Improving sentence fluency

Choose activities that require students to slow down and focus on the sentence as a unit of communication.

Be willing to spend significant class time on those activities.

Think of the sentence as a carrier of the music of language, not just content.

Try:

  1. Write at least three sentences with a new word. Each sentence must show the meaning of the word in context, without defining it. Each sentence must be interesting to the reader. Each sentence must have rhythm and beauty.  Bring the sentences to your writers’ group. Share them. Have others choose the most successful sentences. Read those sentences aloud. Discuss what makes those sentences successful. 
  1. When you find a powerful sentence in your reading, mark it with a post-it. Bring that sentence to class. Read it aloud. Explain why it’s powerful.
  1. When you learn a new grammatical concept, write original sentences that demonstrate that concept (prepositional phrase, appositive, opening adverb, etc).
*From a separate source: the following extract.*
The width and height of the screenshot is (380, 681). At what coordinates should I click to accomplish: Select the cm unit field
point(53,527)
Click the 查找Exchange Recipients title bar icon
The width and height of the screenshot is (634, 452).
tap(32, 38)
Write LOTS of these sentences. Share them. Choose the ones that are most successful, beautiful, powerful, descriptive. What makes those sentences the most successful, etc?
  1. When you write an essay or a story, reread your draft and mark sentences that are especially “good.” Explain aloud what makes them good to your partner or writers’ group. Or let a partner read your draft and mark your best sentences — then they will explain to you what makes those sentences good.

The goal of these exercises is to make students slow down and focus on individual sentences as units of communication that can convey power and beauty beyond rudimentary content. Once students begin to see the importance of each individual sentence, they are set on their way to understanding the importance of close reading and revision.